Все правильно понял Мохнатый, на лохмачей он нарвался, на прессовальщиков, которых взрастила и взлелеяла тюремная администрация. Их отобрали из обиженных, определили в одну камеру с нормальными условиями жизни, там они мотали свои сроки. Чуть что не так, и любой из них мог отправиться на зону, а там – жестокая расправа и медленная, мучительная смерть. Лохмачей выдрессировали, научили держать язык за зубами, но не факт, что страшный для Мохнатого слух не выйдет за пределы пресс-хаты. Но если вдруг выйдет, можно сказать, что это наговор. Братва устроит проверку, но слух не подтвердится. Если, конечно, сделать все, как надо. Но для этого нужно желание. И Мохнатый должен очень постараться, чтобы оно возникло. Вот он и засуетился.

– Хорошо, я дам подписку! И охранную фирму организую. Чтобы все по закону. Десять процентов с прибыли, и не больше! И никакого беспредела!

– А галстук носить будешь? – усмехнулся Богдан.

– Галстук?!

– Да, пионерский. Говоришь ты очень складно, как председатель совета дружины.

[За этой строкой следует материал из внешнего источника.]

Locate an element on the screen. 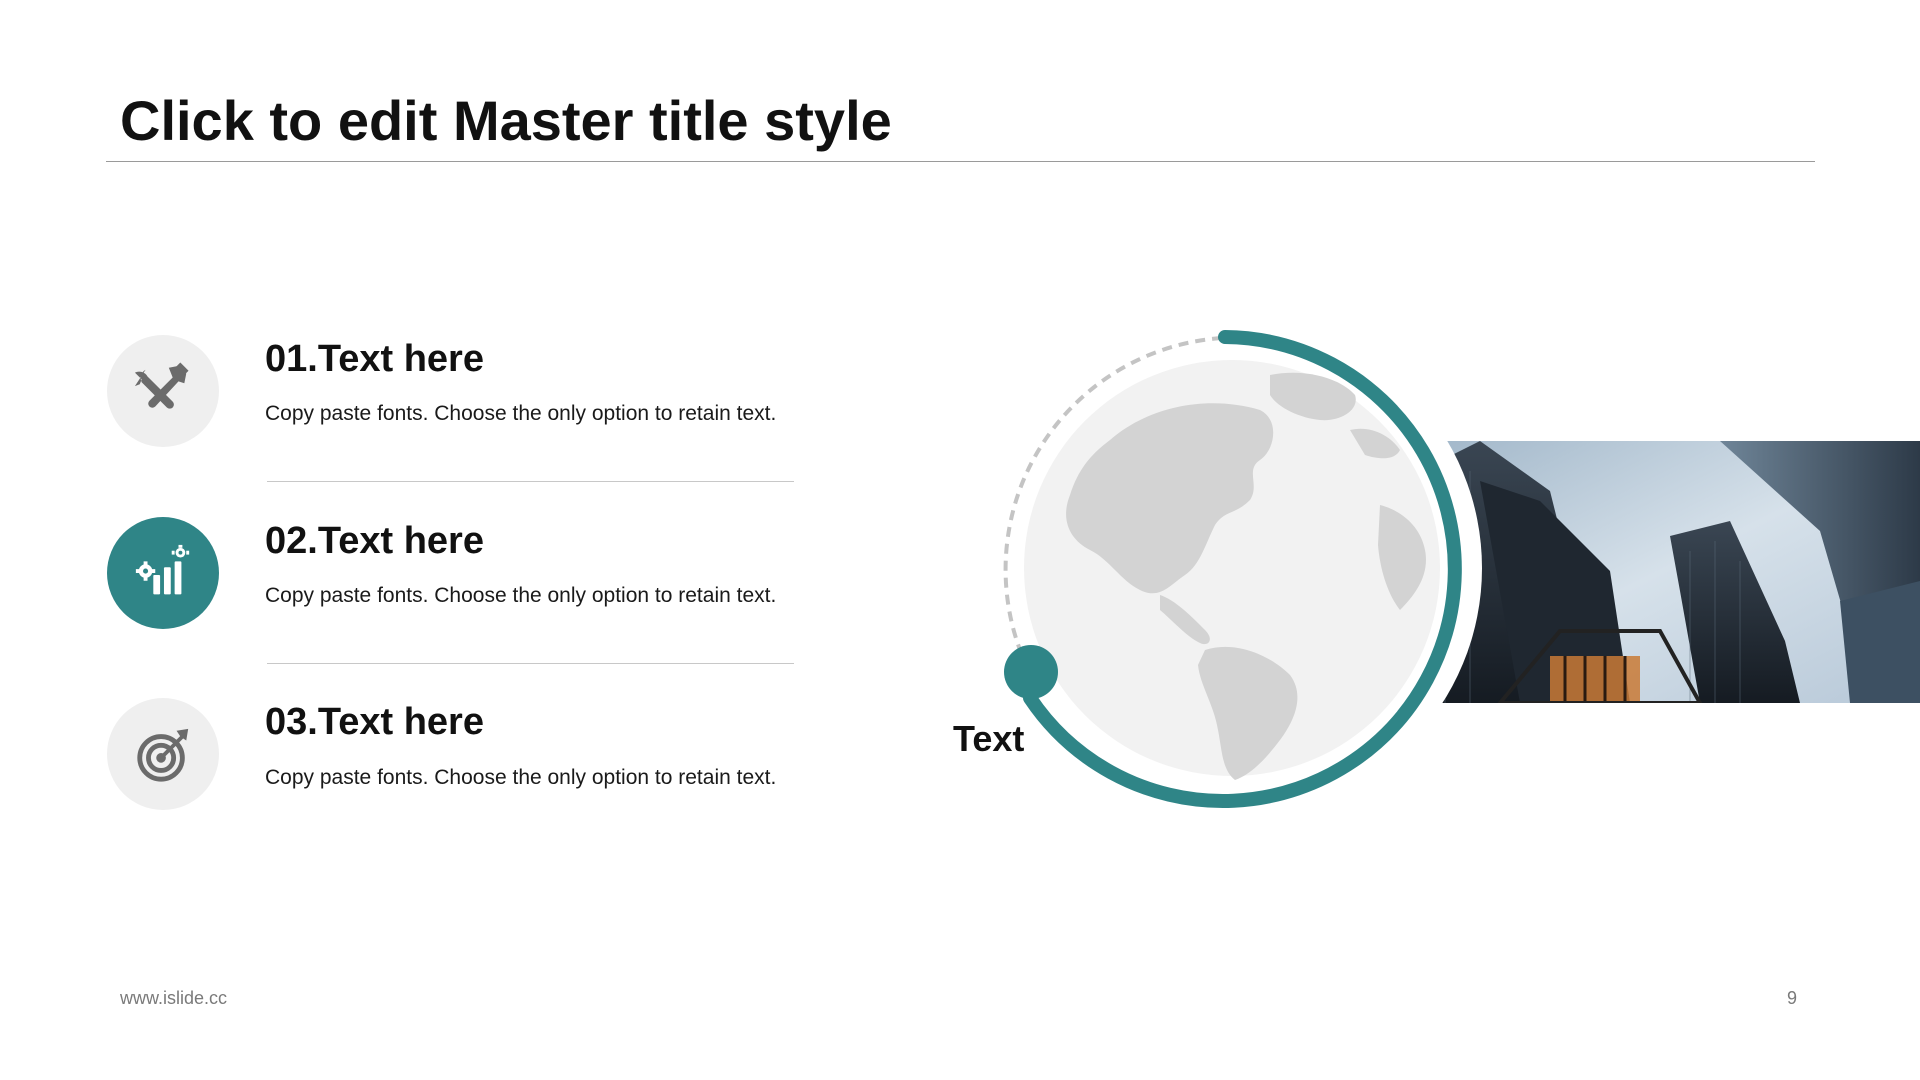  item-2-title: 02.Text here is located at coordinates (374, 541).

Пионер – всем ребятам пример…

– Могу и пионером! – Мохнатый смотрел на Богдана, как Зоя Космодемьянская на портрет товарища Сталина.

– Ничего, Паша, один раз, как говорится, не такой уж и… Только не знаю, говорит ли так твоя братва. И насчет Ксении не могу точно сказать. Если ты к ней сунешься, она узнает, как ты здесь подарки раздавал…

– Какая Ксения, о чем ты, начальник? Я о ней уже забыл!

Мохнатый представлял собой жалкое зрелище. Он был похож на злую осу, из которой вырвали жало. Теперь его можно было выпускать на волю. Лучше пусть петух будет стоять во главе стада быков, чем лев, который сможет повести эту толпу к новым вершинам.

И Ксении уже не стоит бояться Мохнатого. Но все-таки она должна уехать из города. Хотя бы потому, что Егор не должен оставаться здесь. Богдан переступил через себя, оставив его на свободе, и этот парень должен убраться из Народовольска как можно дальше. Только тогда Городовой сможет о нем забыть…

Ковер-самолет от ковра в кабинете начальника отличается тем, что на одном летают, а на другом производят разбор полетов. Но полковник Мироедов пока молчал. Богдан переминался перед ним с ноги на ногу, а он что-то сосредоточенно писал. Психологический прием, позволяющий держать подчиненного в напряжении.

Наконец начальник ГУВД оторвался от бумаг и посмотрел на Богдана поверх очков. Косматые брови сведены на переносице, тонкие губы плотно сомкнуты и выгнуты сердитым коромыслом.

– Я слышал, вы, товарищ капитан, произвели арест гражданина Бавыкина?

– Извините, не сдержался.

– Что значит «не сдержался»? Есть закон, там четко прописано, где надо сдерживаться, а где нет. Или закон для вас не писан?

Богдан молча раскрыл папку и достал бланки протокола. Мягким, вышколенным шагом подошел к столу начальника, аккуратно положил бумаги.

– Что это такое?

– Признательные показания. Гражданин Бавыкин признался в том, что организовал убийство Круглова, Уткина и сам лично во время бандитской разборки убил гражданина Японцева.

Полковник взял протокол, пробежался взглядом по строчкам.